2. What tips would you give other travellers booking this holiday?
Bring a bug hat/jacket and some good bug spray. Bring a variety of warm clothes (e.g. mitts, wool hat...) even in the summer months - you never know what the temperature will be like. It really is an active tour and to be ready for this. You do no have to be an athlete however stamina and general overall good health is a must.
3. Did you feel that your holiday benefited local people, and minimized impacts on the environment?
We clearly utilized a great deal of local operators and we met many of the local people and it did feel as if they were benefiting from our holiday. I did expect a little more eco-friendly focus while on the trip. I am aware that people are on vacation however it is at these times that we need to, I think, be even more cognizant of what we do. In Alaska we were hard pressed to find places to recycle and it would be nice if there was something different we could do about that.

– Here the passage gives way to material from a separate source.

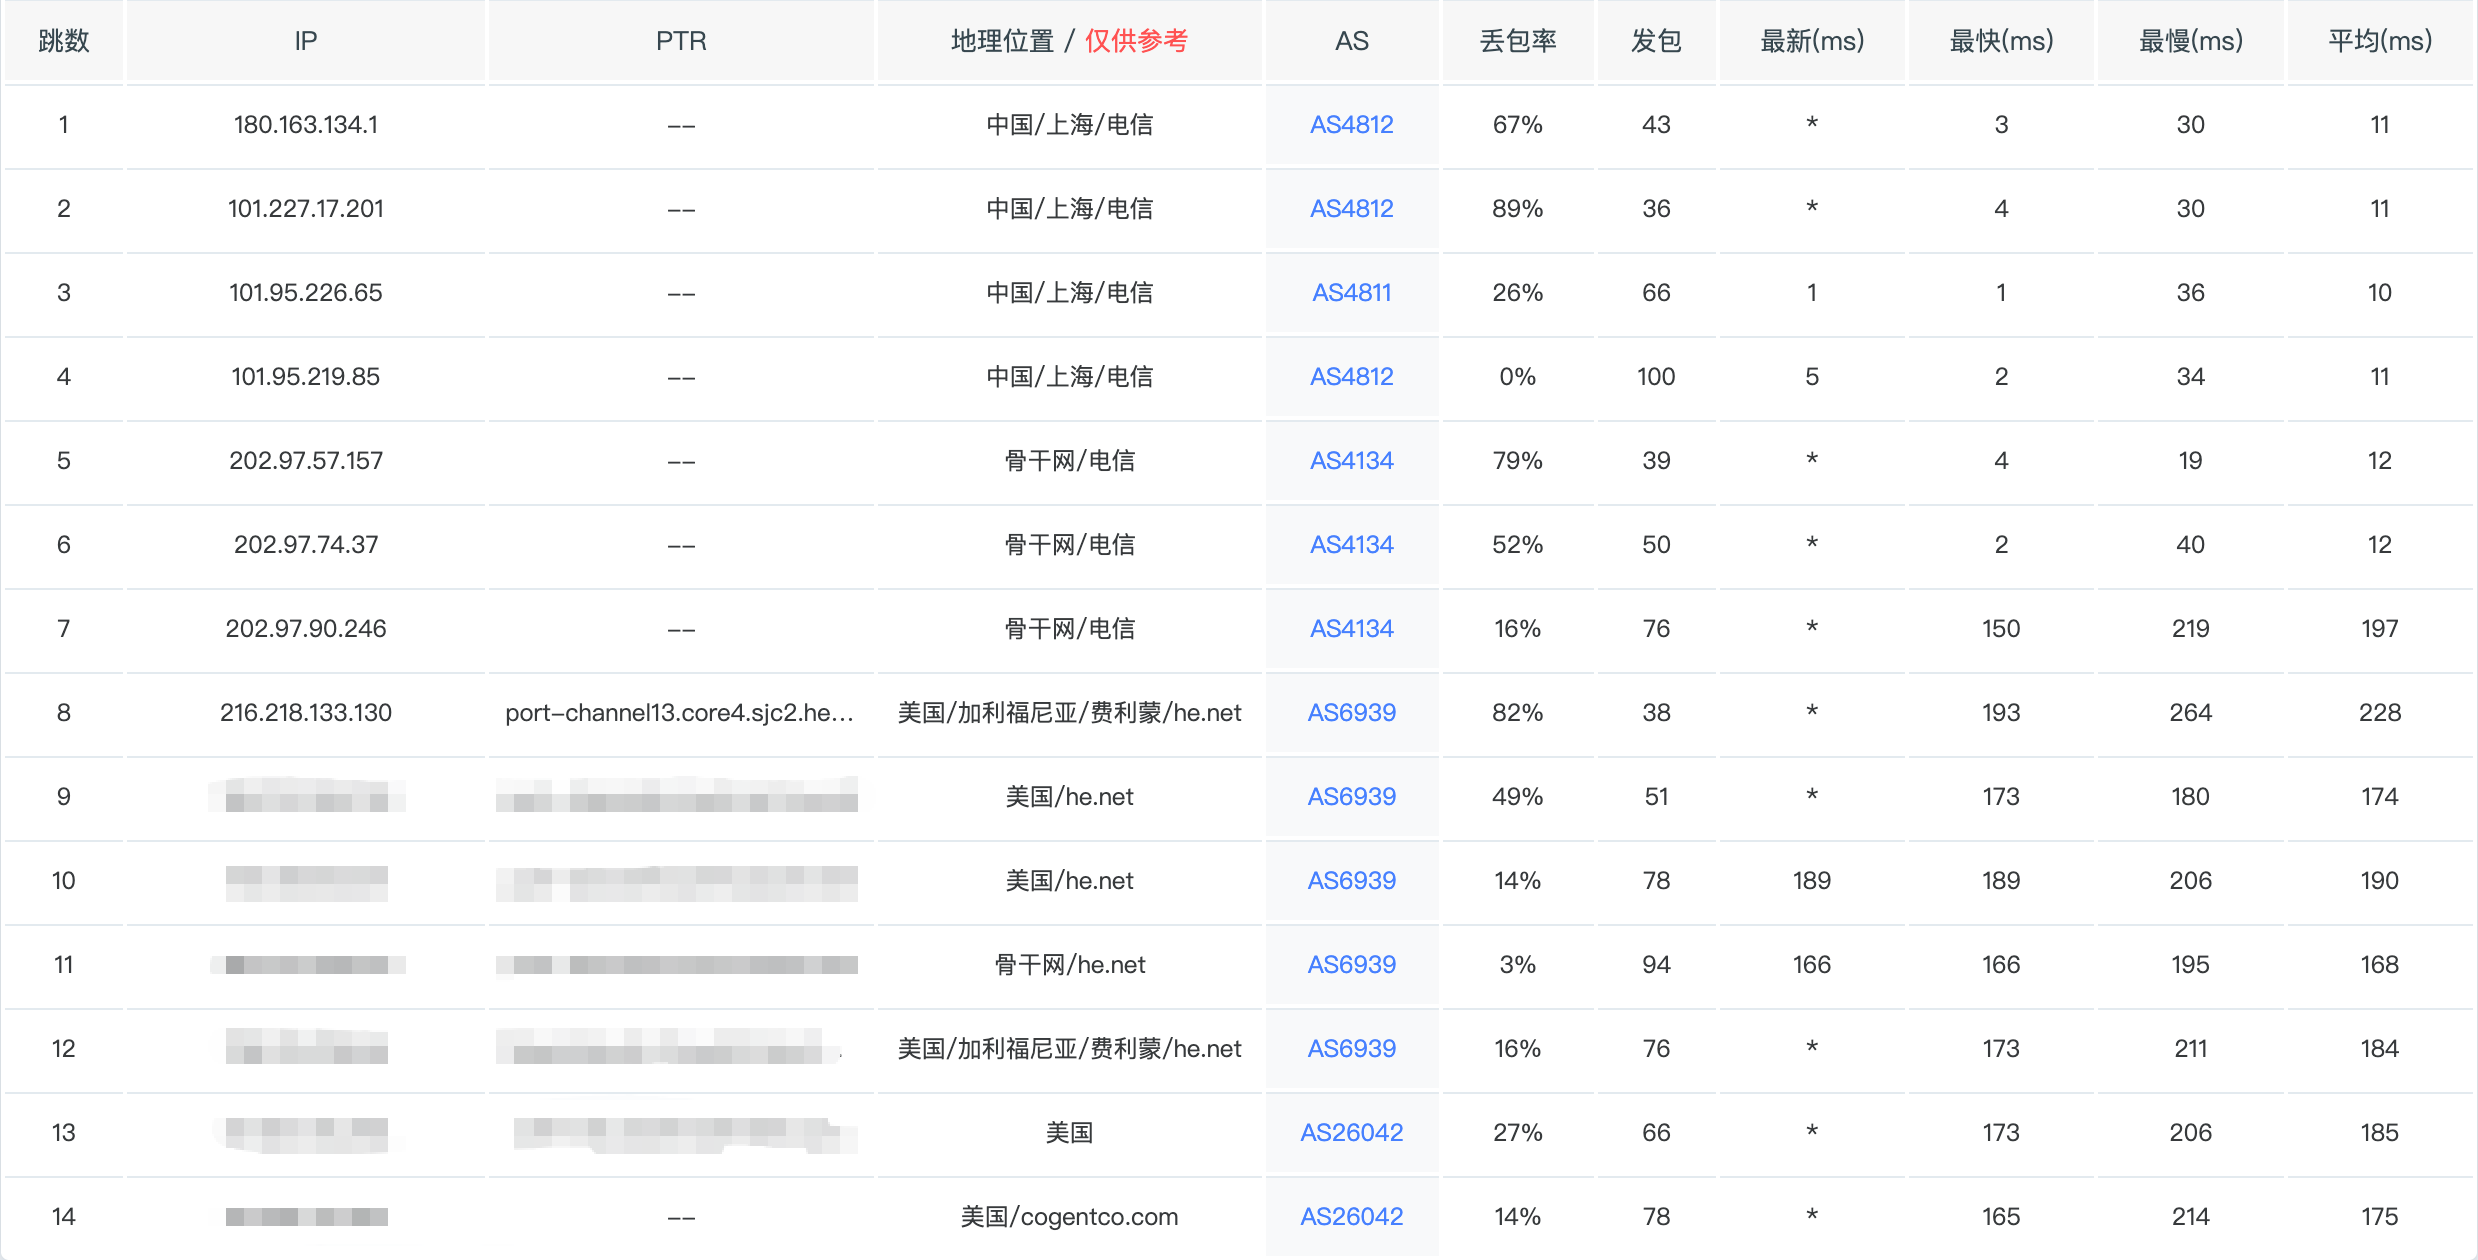This screenshot has width=2478, height=1260.
Task: Click the 美国/cogentco.com location cell
Action: pyautogui.click(x=1069, y=1217)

Canada was much better but the message was not always present. I am unsure how much others travelling with me actually knew that the tour operator is an "eco-friendly" tour operator and that this was rated under the eco-friendly trips on line. It seemed that we definitely tried to leave little to no trace however there were many smaller messages that could have been brought forward.
4. Finally, how would you rate your holiday overall?
Overall, the trip was excellent. Our guide had an ever present patience and an accommodating spirit that allowed each of us to have the best trip possible. The activities were great and the locations wonderful.